Figure 4. — Microsynteny analysis of clusters producing miR-n033 and miR-n026, targeting NLRs and RLPs, respectively. Red and blue boxes indicate species-specific and conserved miRNA genes, respectively. Empty boxes with dot line indicate homologous regions of miRNAs that were not annotated. (A) Intergenic regions producing miRNAs targeting NLRs in pepper (*Capsicum annuum*) and the corresponding regions in tomato (*Solanum lycopersicum*) and potato (*Solanum tuberosum*) are depicted. Pink and light green arrows indicate genes encoding receptor protein kinase *TMK1-like* and Coatomer subunit beta-1-like, respectively. Dark blue box indicates LTR/Gypsy element. miRNAs targeting NLRs were written in red. (B) Intergenic regions producing miRNAs targeting RLPs in pepper and the corresponding regions in tomato and potato are depicted. Khaki and yellow arrows indicate genes encoding 4Fe-4S ferredoxin and ATP citrate lyase, respectively. miRNAs targeting RLPs were written in red.

3.5. Different target affinity of miR-n033 between pepper and potato

In a previous study, we classified NLRs into 13 subgroups, including 12 CNL types and 1 toll interleukin 1 receptor NLR (TNL) type, based on the phylogeny of NB-ARC domains.⁵⁰ To perform in-depth analysis of NLR-regulating miRNAs, we analysed subgroups of the target genes. Interestingly, most target genes of can-miR-n033a-3p and can-miR-n033b-3p belong to the CNL-G1 subgroup of CNL (Fig. 5A), which is expanded subgroup since the divergence of pepper from Solanum spp. The duplication events of CNL-G1 peaked at 10 mya.⁵⁰ Therefore, these miRNAs might have got or reinforced their affinity for CNL-G1 since the divergence of pepper from Solanum spp. This result may indicate that the miR-n033 family has evolved to regulate a number of NLR genes that have recently been duplicated. To investigate how these miRNAs could regulate multiple targets, we identified the region of the NLR targeted by each miRNA (Fig. 5B). The target site of can-miR-n033-3p at the NLR genes was different from that of other NLR-targeting miRNAs with the exception of miR6027. can-miR-n033a-3p and can-miR-n33b-3p targeted nucleotides encoding the resistance nucleotide binding site (RNBS)-D motif of the NB domain, whereas the can-miR482 family and can-miR6024 targeted the P-loop motif (Fig. 5B). We also analysed RLPs targeted by can-miR-n026 using the same approach, but the RLPs could not be classified as subgroups due to sequence variation. Nevertheless, the target regions of miR-n026 and miR6023, leucine-rich repeat N-terminal domain (LRRNT), are conserved (Fig. 5C).

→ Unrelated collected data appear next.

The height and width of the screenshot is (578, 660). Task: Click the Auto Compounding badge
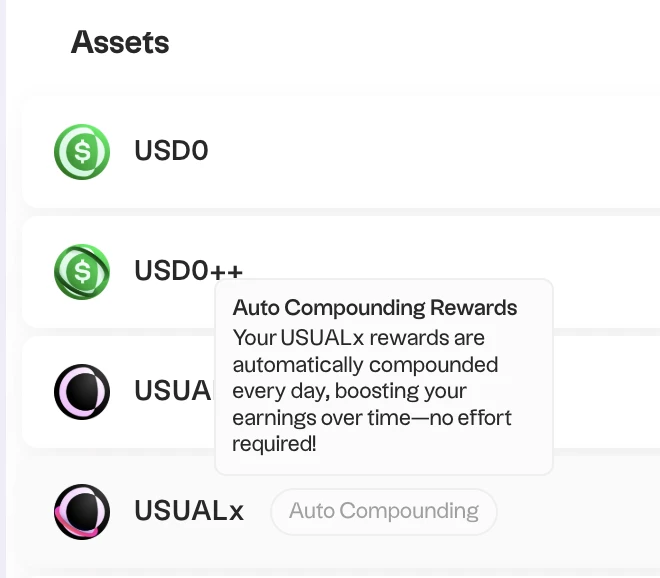pos(383,511)
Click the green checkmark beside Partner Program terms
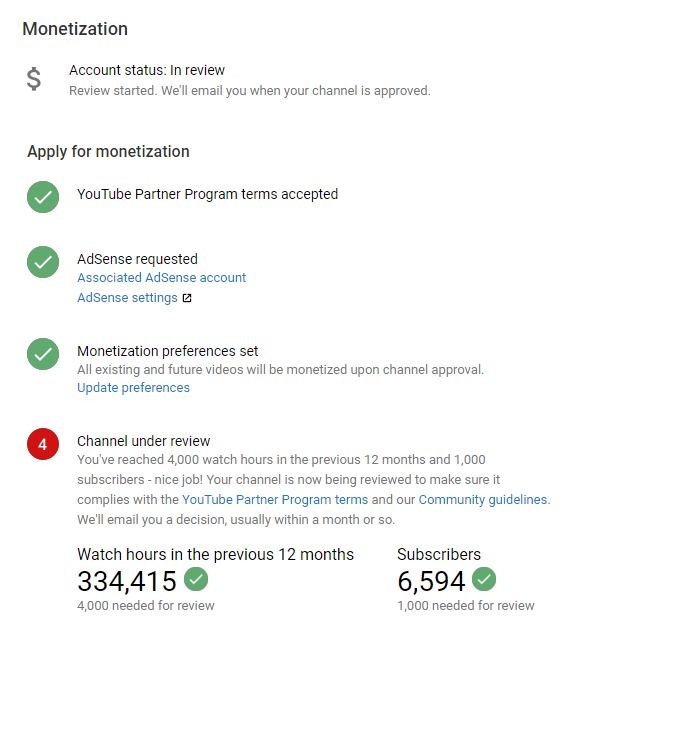Screen dimensions: 687x730 (43, 196)
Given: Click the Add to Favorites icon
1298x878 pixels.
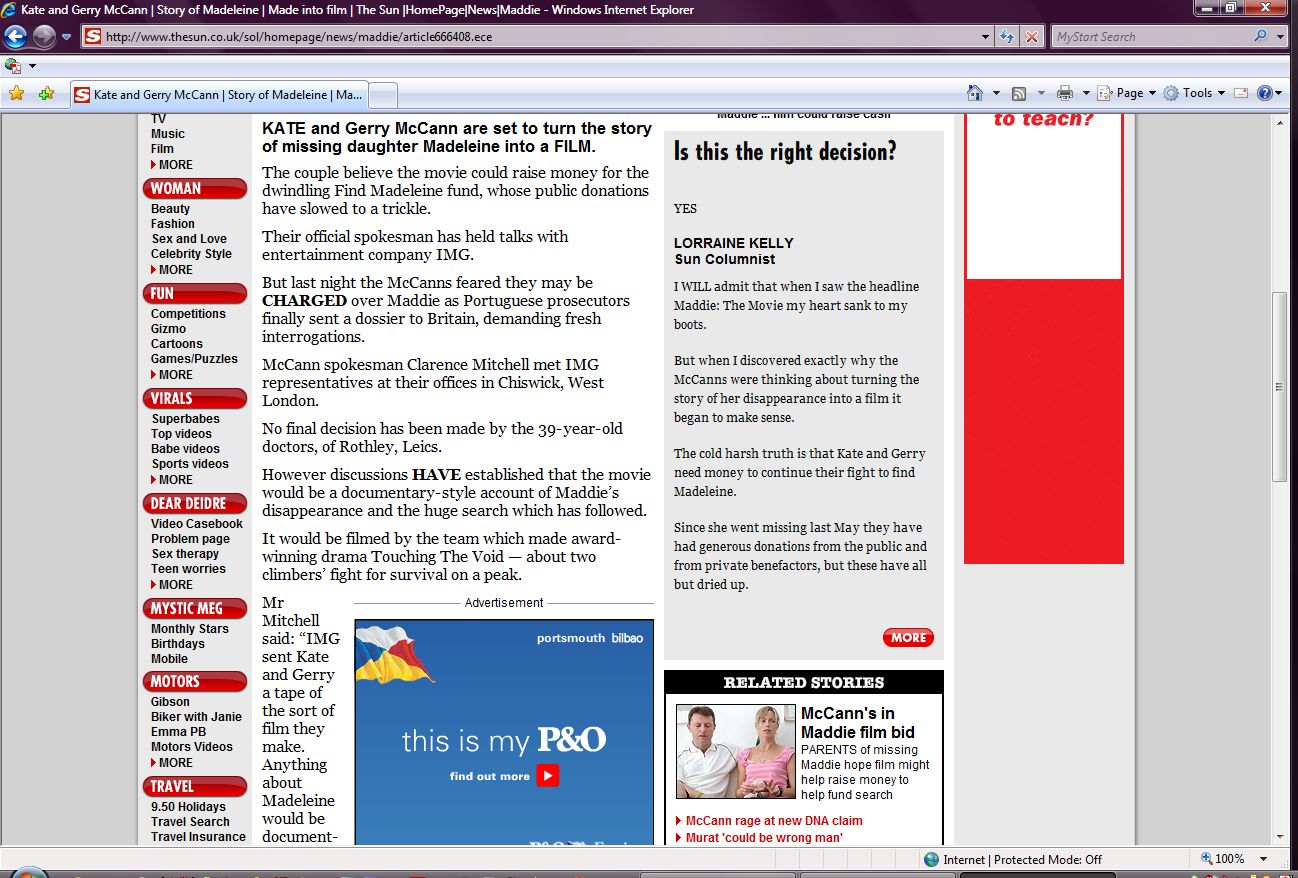Looking at the screenshot, I should pos(46,94).
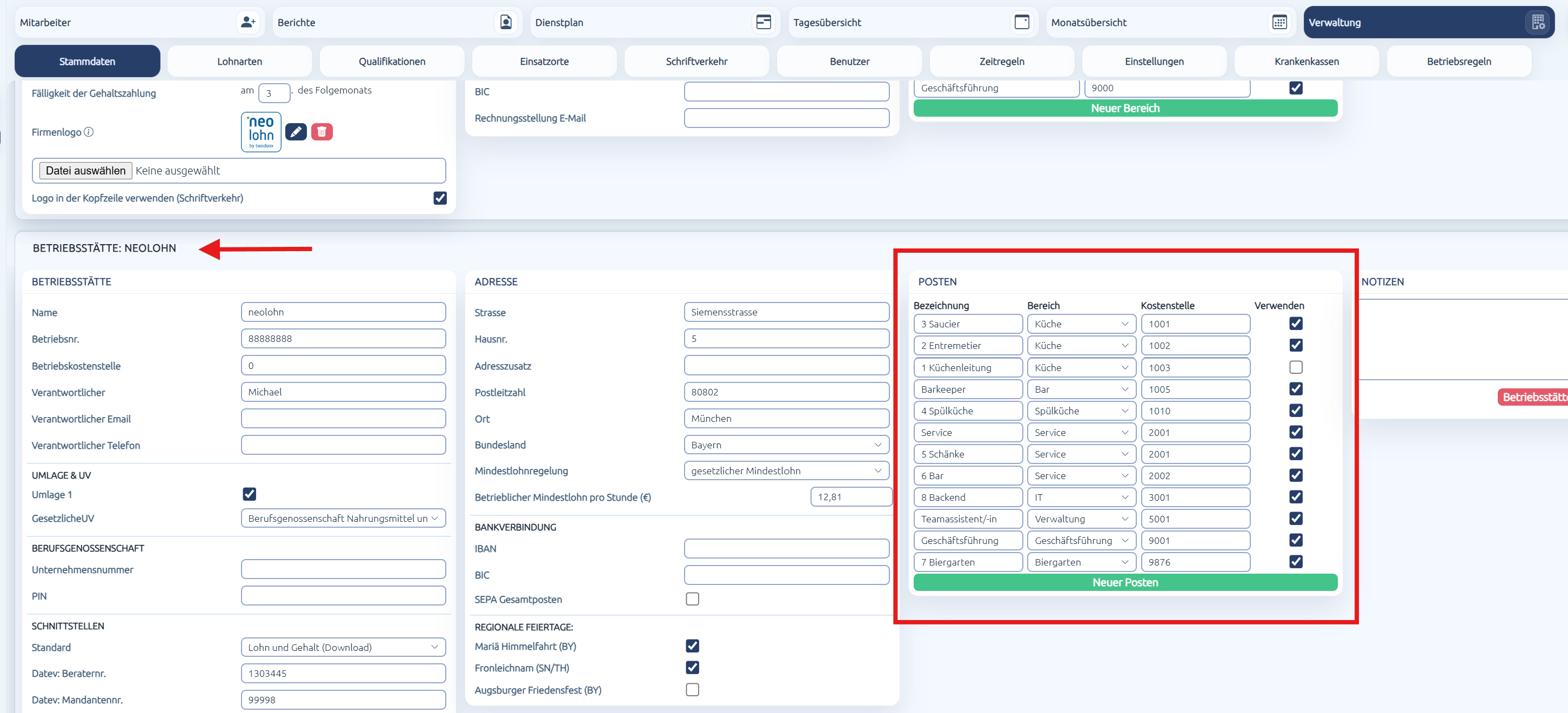
Task: Click the add employee icon next to Mitarbeiter
Action: [248, 23]
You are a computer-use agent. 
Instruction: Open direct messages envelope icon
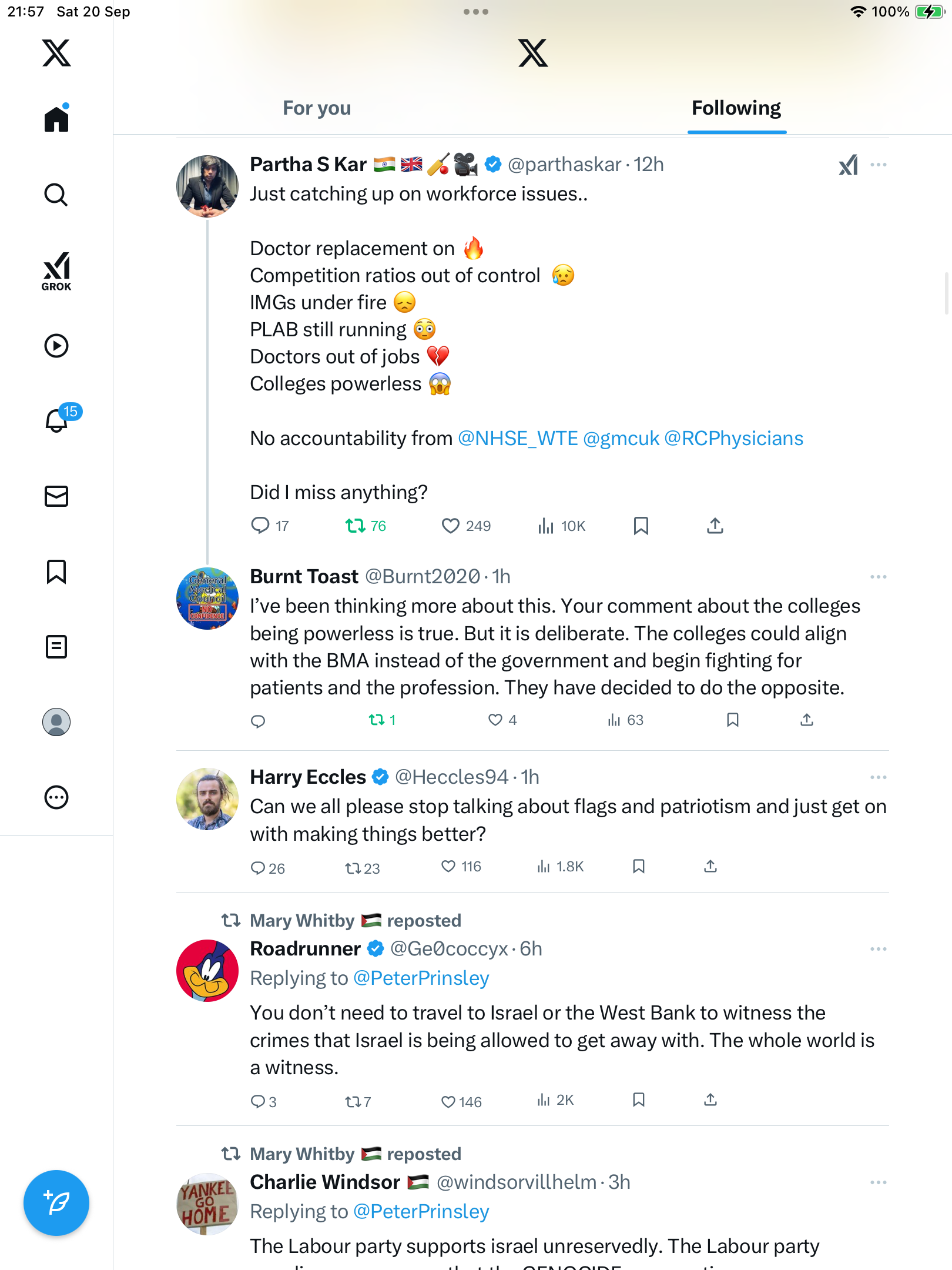56,496
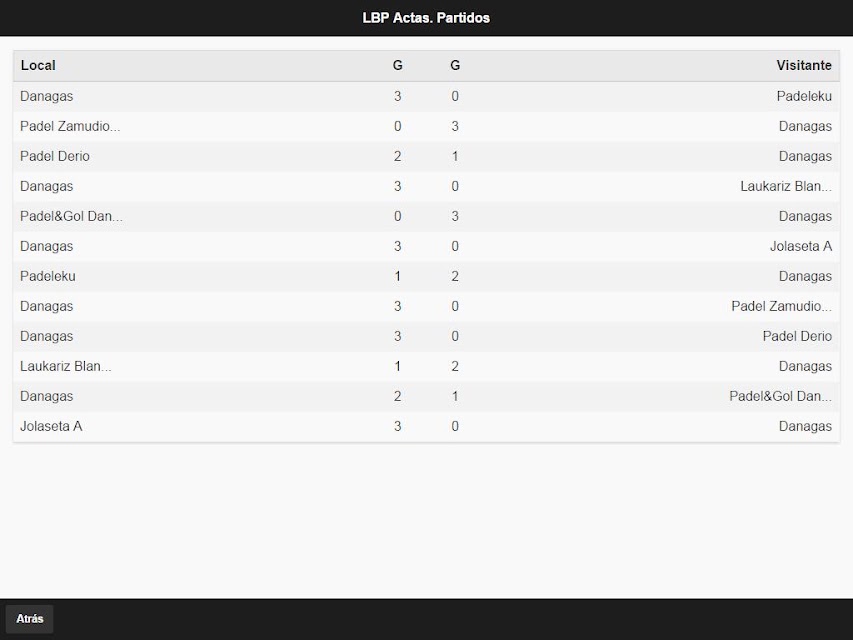Select the Padel&Gol Dan... local team row
The image size is (853, 640).
[x=426, y=216]
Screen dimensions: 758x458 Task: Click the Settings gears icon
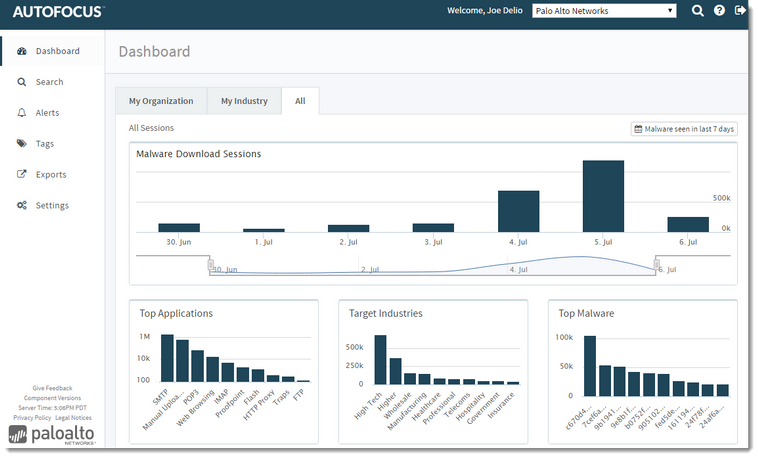(x=22, y=206)
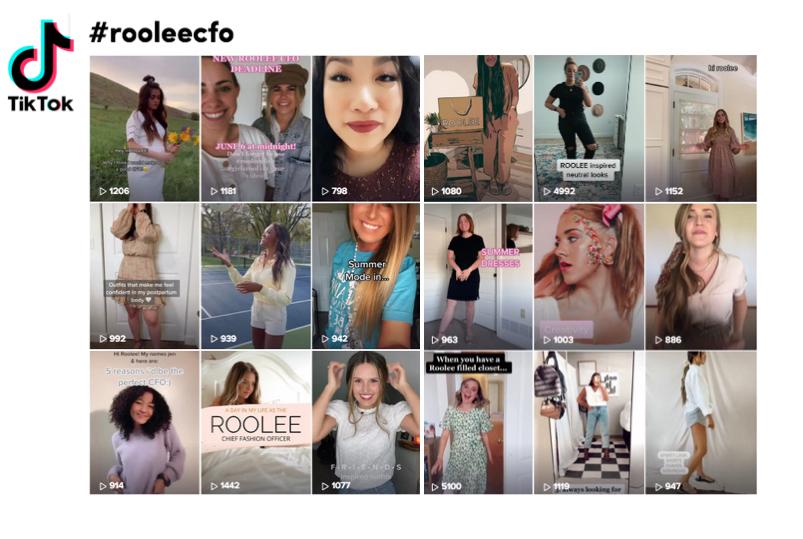
Task: Open the 'SUMMER DRESSES' video thumbnail
Action: [478, 276]
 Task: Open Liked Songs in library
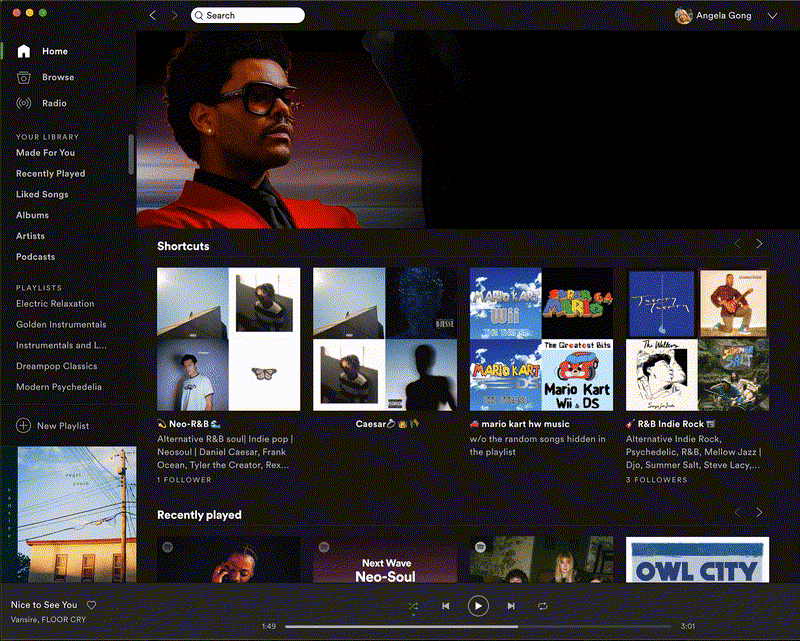42,194
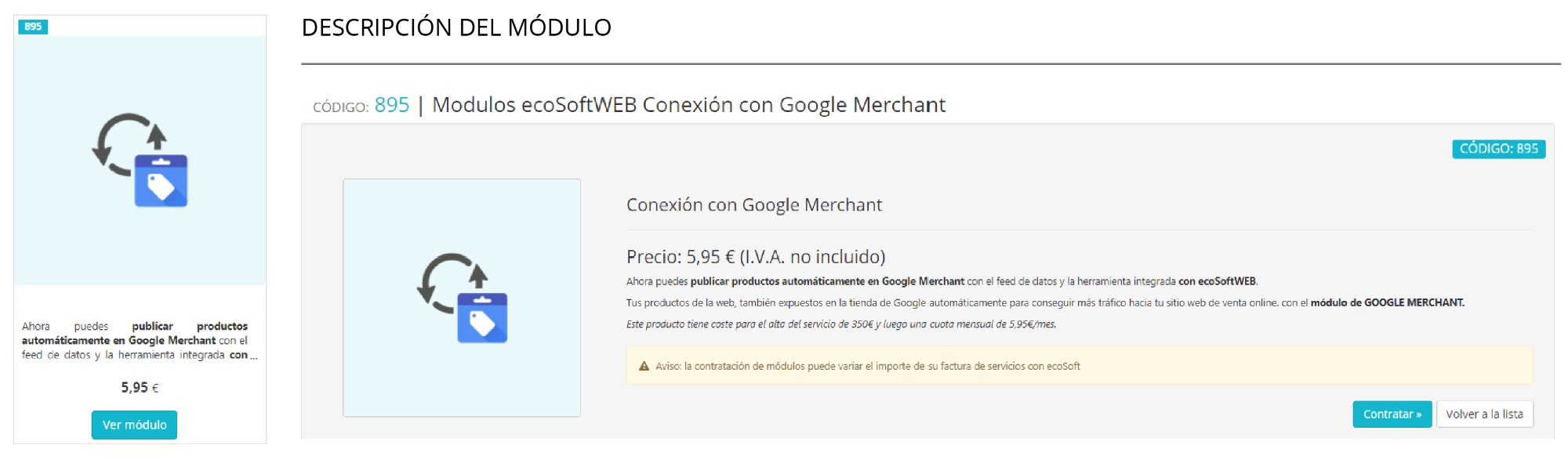Click the Modulos ecoSoftWEB Conexión con Google Merchant title
This screenshot has height=463, width=1568.
coord(688,105)
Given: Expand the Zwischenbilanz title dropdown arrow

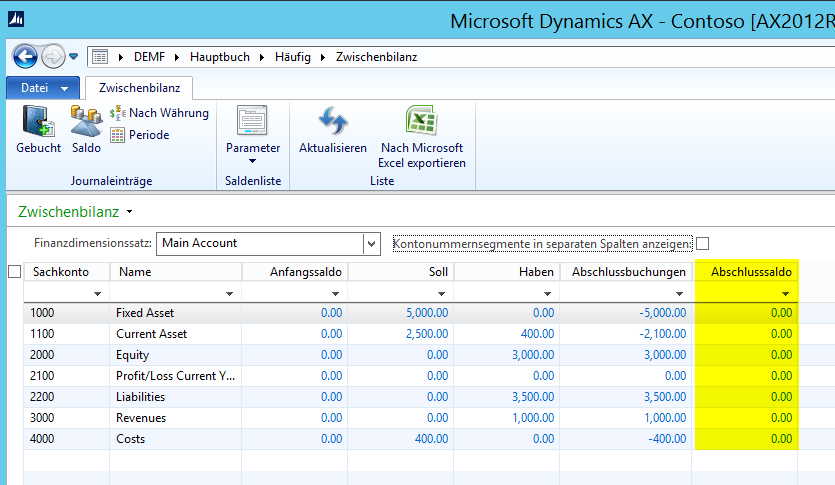Looking at the screenshot, I should tap(130, 213).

Figure 5. — Group-specific NLR targets in pepper (*Capsicum annuum*). (A) The number of NLR targets according to their subgroups by miRNAs in pepper were shown as heatmap. NLR subgroups were followed to previous study and subgroups G1–G12 belong to CNL.⁵⁰ (B) Targeting regions in NLRs by miRNAs in pepper. Domains and motifs of NLRs were marked. Major and minor motifs were written in red and blue, respectively. Representative amino acid sequences encoded by target regions were shown using WebLogo. Some miRNA targets were unclassified because they are thought to target untranslated regions. (C) Targeting regions in RLPs by miRNAs in pepper. Domains of RLPs were marked. Representative amino acid sequences encoded by target regions were shown using WebLogo.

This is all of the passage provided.